→ **Material for the task**
════
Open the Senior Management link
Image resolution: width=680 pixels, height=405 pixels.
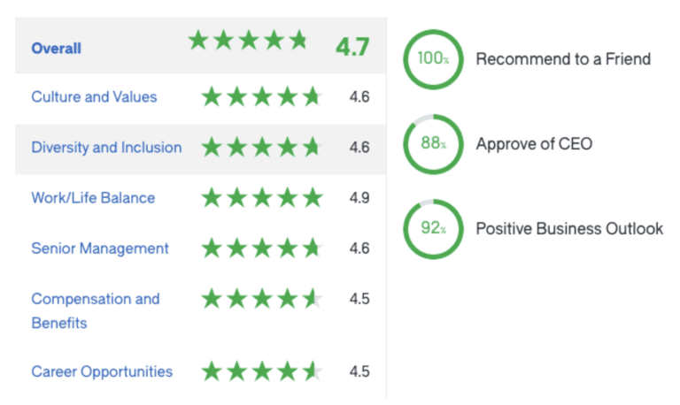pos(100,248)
════
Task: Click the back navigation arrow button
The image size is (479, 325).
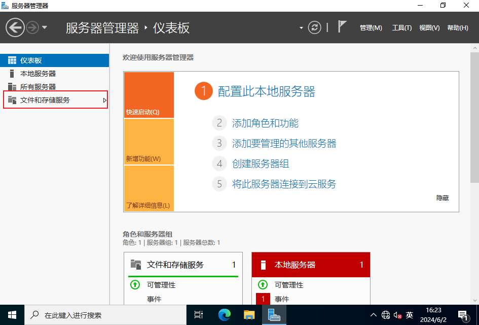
════
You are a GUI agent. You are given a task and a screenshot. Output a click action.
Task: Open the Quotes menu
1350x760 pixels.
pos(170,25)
════
→ **Exercise details**
The entries above hold the needed span. Transcribe exactly the lines from the one with "Task: Click the back navigation arrow button" to the one with "The image size is (479, 325).", both included.

→ **Worked solution**
Task: Click the back navigation arrow button
The image size is (479, 325).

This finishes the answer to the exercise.